> [KUTIPAN HALAMAN]:
********************
Petrus: Megawati Tokoh Reformasi Sejati
Menurut Petrus, perjuangan mengakhiri pemerintahan otoriter Orde Baru di bawah rezim Soeharto, yang dimulai sejak 1996 hingga lahirnya Reformasi 1998
Penulis: Hasanudin Aco
Editor: Muhammad Zulfikar
TRIBUNNEWS.COM, JAKARTA - Koordinator Tim Pembela Demokrasi Indonesia (TPDI) Petrus Selestinus SH berpendapat, jika kita bicara Reformasi 1998 maka seorang tokoh reformasi sesungguhnya adalah Megawati Soekarnoputri.
"Jika kita bicara reformasi maka tokoh reformasi sesungguhnya adalah Ibu Megawati Soekarnoputri," kata Petrus Selestinus saat menjadi narasumber diskusi publik bertajuk, "Kudatuli dan Masa Gelap Demokrasi: Refleksi Sabtu Kelabu 27 Juli 1996" yang digelar Front Penyelamat Reformasi Indonesia di Jalan Diponegoro No 72 Menteng, Jakarta Pusat, Minggu (28/7/2024).
Baca juga: Menggagas Kudatuli Sebagai Hari Besar Reformasi
Kudatuli adalah singkatan dari Kerusuhan 27 Juli 1996 yang mengacu pada peristiwa pengambilalihan secara paksa Kantor DPP Partai Demokrasi Indonesia (PDI) yang diketuai Megawati Soekarnoputri oleh massa PDI yang diketuai Soerjadi yang dimotori aparat keamanan di Jalan Diponegoro No 58 Menteng, Jakarta Pusat, Sabtu (27/7/1996) lalu.
Selain Petrus, tampil sebagai narasumber diskusi publik yang diikuti mahasiswa, kader PDI Perjuangan dan ratusan aktivis 1998 itu adalah Ronald Mulia Sitorus, Firman Tendry, Dhia Prakasha Yoedha, Bob Randilawe, Aidil Fitri dan Marlin Dinamikanto dan dimoderatori oleh Erwin Usman yang merupakan pelaku sejarah Reformasi 1998.
Petrus dengan TPDI-nya adalah pihak yang melakukan pendampingan dan advokasi kepada Megawati dalam melakukan "legal action" (langkah hukum) melawan kekuasaan otoriter rezim Orde Baru sejak 1996 hingga Presiden Soeharto tumbang pada 21 Mei 1998.
Petrus kemudian menantang mahasiswa, aktivis 1998 dan PDIP untuk menggulingkan Presiden Joko Widodo melalui Reformasi Jilid II. "Bahkan bukan Reformasi, tapi revolusi," timpal Firman Tendry.
Baca juga: 28 Tahun Kudatuli: Merawat Elan Kejuangan Ibu Megawati
Menurut Petrus, perjuangan mengakhiri pemerintahan otoriter Orde Baru di bawah rezim Soeharto, yang dimulai sejak 1996 hingga lahirnya Reformasi 1998, adalah buah dari perlawanan rakyat bersama Megawati yang dipicu oleh dua peristiwa hukum dan politik yang mendahului dan menyertainya hingga mundurnya Soeharto dari jabatan Presiden pada 21 Mei 1998.
********************
Tuliskan ulang tanpa perubahan bagian kutipan tentang Megawati, dari "Petrus dengan TPDI-nya" hingga "timpal Firman Tendry.". Item di bawah ini tidak berhubungan dengan kutipan tentang Megawati di atas.

> [DAFTAR ENTRI]:
********************
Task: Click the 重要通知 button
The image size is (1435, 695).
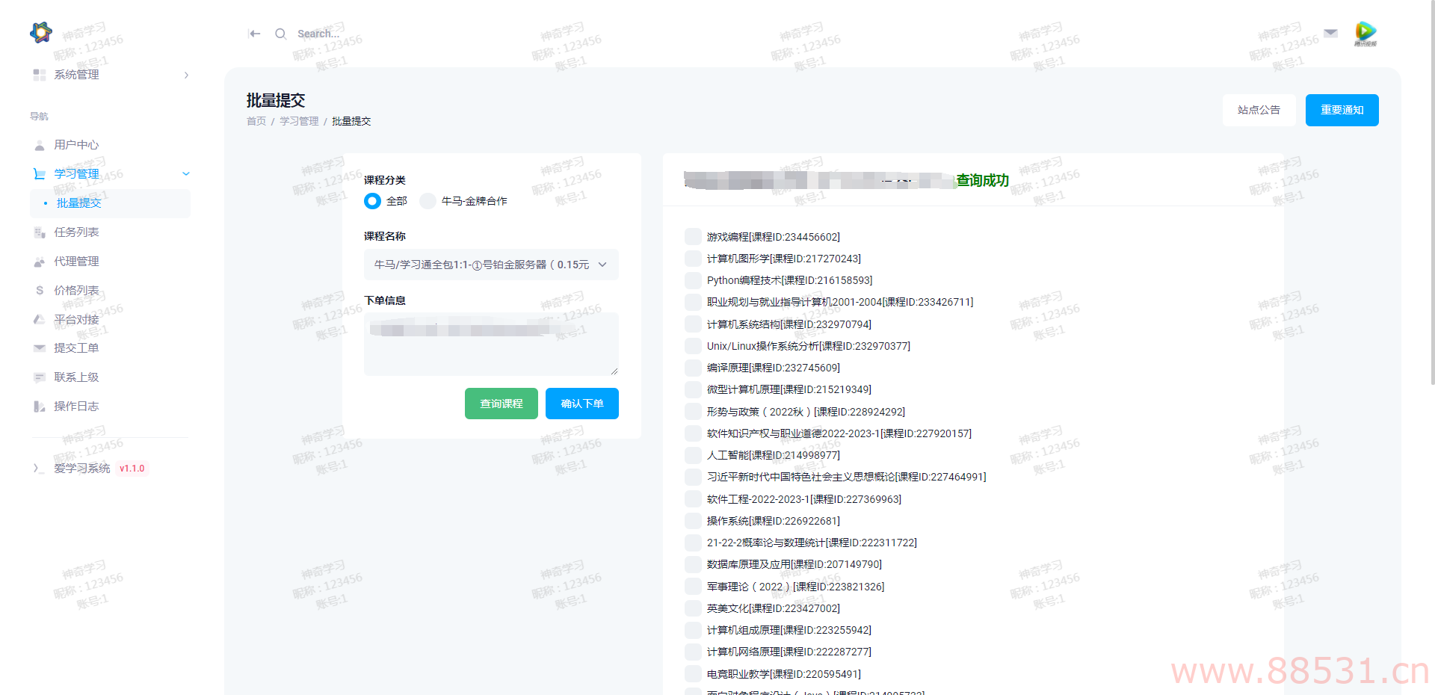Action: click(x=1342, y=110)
********************
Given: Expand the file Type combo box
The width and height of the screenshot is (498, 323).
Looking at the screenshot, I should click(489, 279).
********************
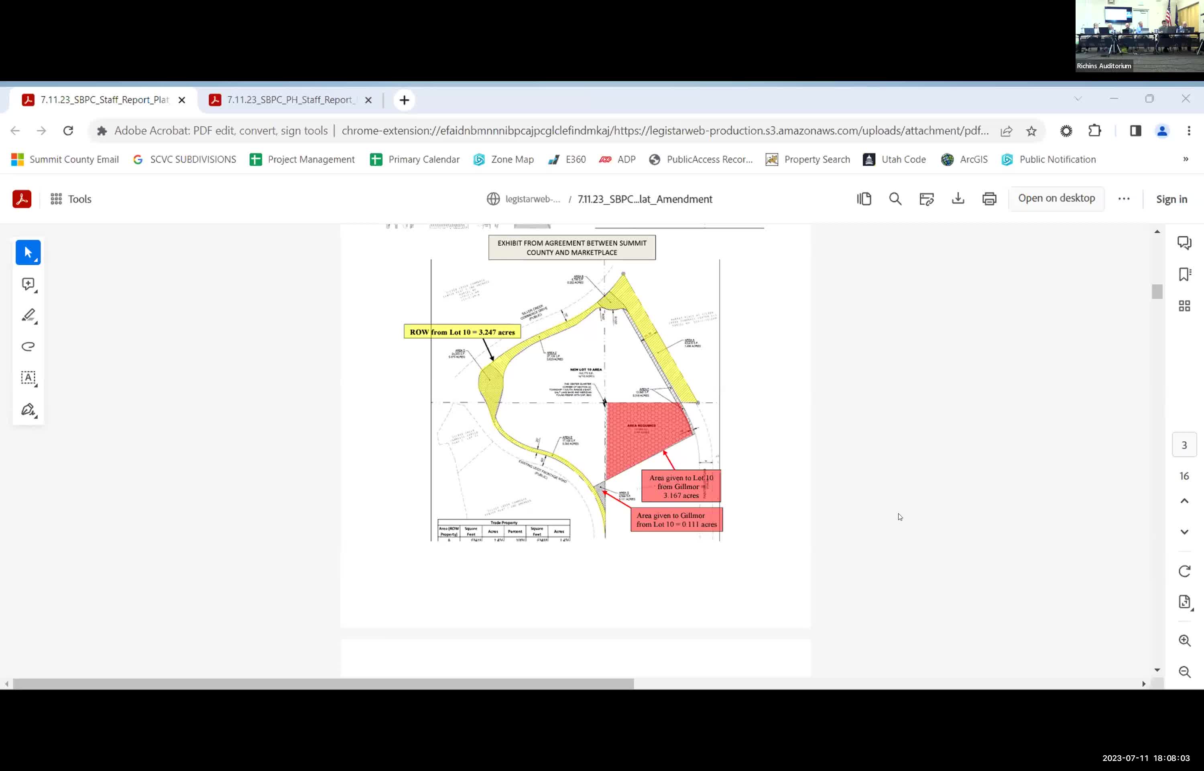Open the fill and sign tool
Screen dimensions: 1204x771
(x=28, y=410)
********************
> [JAWABAN TUGAS]:
Petrus dengan TPDI-nya adalah pihak yang melakukan pendampingan dan advokasi kepada Megawati dalam melakukan "legal action" (langkah hukum) melawan kekuasaan otoriter rezim Orde Baru sejak 1996 hingga Presiden Soeharto tumbang pada 21 Mei 1998.
Petrus kemudian menantang mahasiswa, aktivis 1998 dan PDIP untuk menggulingkan Presiden Joko Widodo melalui Reformasi Jilid II. "Bahkan bukan Reformasi, tapi revolusi," timpal Firman Tendry.